Many large businesses have distributed much of their earnings to shareholders in the form of dividends and purchases of their own shares, which lift stock prices. When the pandemic arrived, many lacked the reserves to weather a downturn, prompting managers to furlough and fire workers to cut costs.
Cooperatives have been expressly created to prevent such outcomes. They typically require that managers plow the bulk of their profits back into the company to prevent layoffs in times of duress.
“We have the philosophy of not firing people,” said Antton Tomasena, the Erreka Group’s chief executive. “We wanted people to not have too many worries.”
Yet even as cooperatives are increasingly part of the discussion about how to update capitalism, they remain confined to the margins of commercial life. They are found in Italy and Belgium. In the north of England, the city of Preston has promoted cooperatives as an antidote to a decade of national austerity. A series of cooperatives in Cleveland have been organized by a nonprofit, the Democracy Collaborative.
In Mondragón, the cooperatives trace their origins to the wreckage of the Spanish Civil War in the early 1940s, when a priest, José M. Arizmendiarrieta, arrived in the area bearing unorthodox ideas about economic betterment.

WHAT YOU NEED TO DO |
1. Answer these questions using the passage on cooperatives:
(a) What do cooperatives typically require managers to do with the bulk of their profits?
(b) Which city in the north of England has promoted cooperatives as an antidote to national austerity?
(c) Who arrived in the Mondragón area in the early 1940s with unorthodox ideas about economic betterment?
2. Write the next paragraph of the passage on cooperatives, picking up after its final sentence.

INPUT DATA |
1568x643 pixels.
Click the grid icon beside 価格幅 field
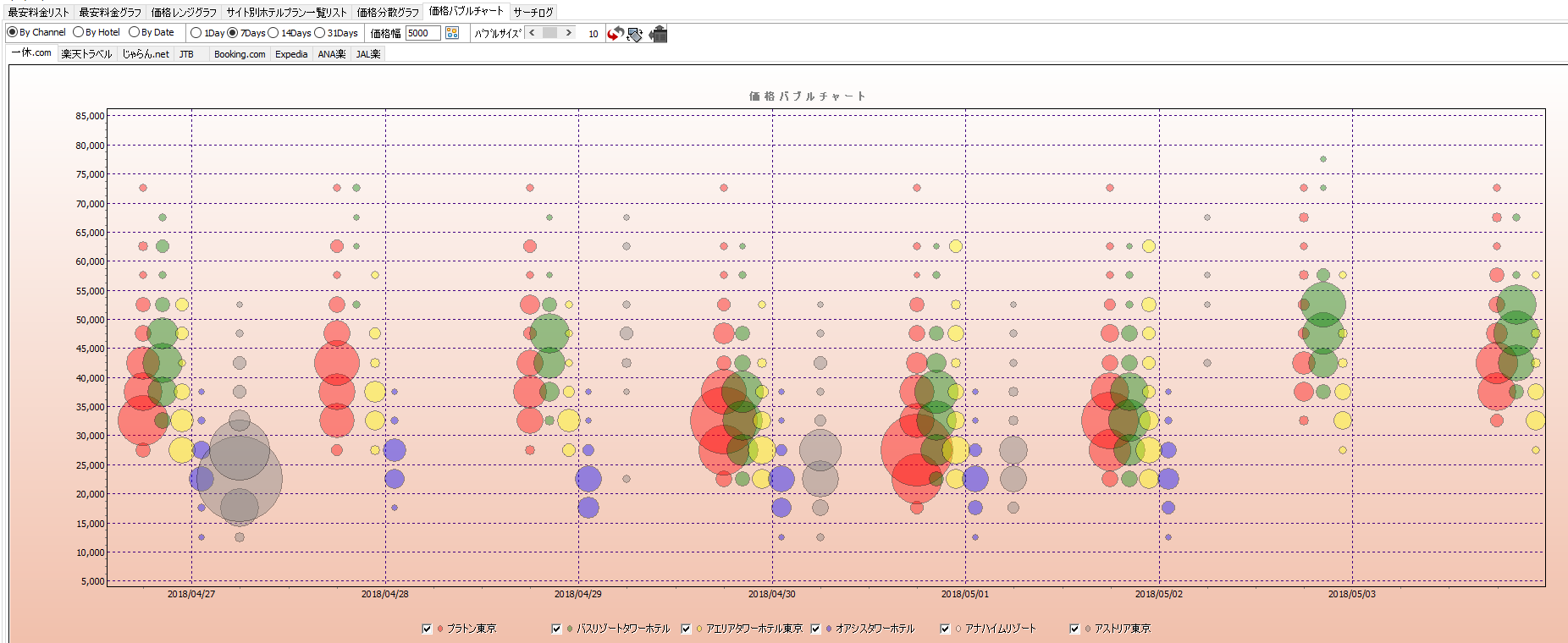(x=452, y=33)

EXPECTED RESULTS |
1.
(a) Plow it back into the company, to prevent layoffs in times of duress.
(b) Preston.
(c) A priest, José M. Arizmendiarrieta.

2.
Rich in ore, the Basque Country had long been the scene of industry, especially steelmaking, but most workers were poorly paid. People typically started working when they were 14 and advanced little.
When the priest approached the owner of a private vocational school to see about opening it to everyone, he was rebuffed. So he started his own, today known as Mondragon University.
The priest viewed cooperative principles as the key to lifting living standards. In 1955, he persuaded five of the first graduates of the local engineering program to buy a company that made heaters and run it as a cooperative.
Over the decades, scores of other cooperatives took root, dominating the town’s economy.
Each business is autonomous, but they operate under shared principles, especially the understanding that if someone loses a job at one cooperative, he or she has the right to take a position at one of the others. If there is no job, workers are entitled to job training plus unemployment benefits lasting up to two years.
In the United States, the chief executives of the largest 350 companies are paid about 320 times as much as the typical worker, according to the Economic Policy Institute in Washington. At Mondragón, salaries for executives are capped at six times the lowest wage.
The lowest tier is now 16,000 euros a year (about $19,400), which is higher than Spain’s minimum wage. Most people earn at least double that, plus they receive private health care benefits, annual profit-sharing and pensions.
Every cooperative pays into a collective pool of money that covers unemployment benefits and aid to member cooperatives that are struggling. When a crisis requires limiting production, workers continue to get paid as normal, while accruing balances of working time owed that management can assign later.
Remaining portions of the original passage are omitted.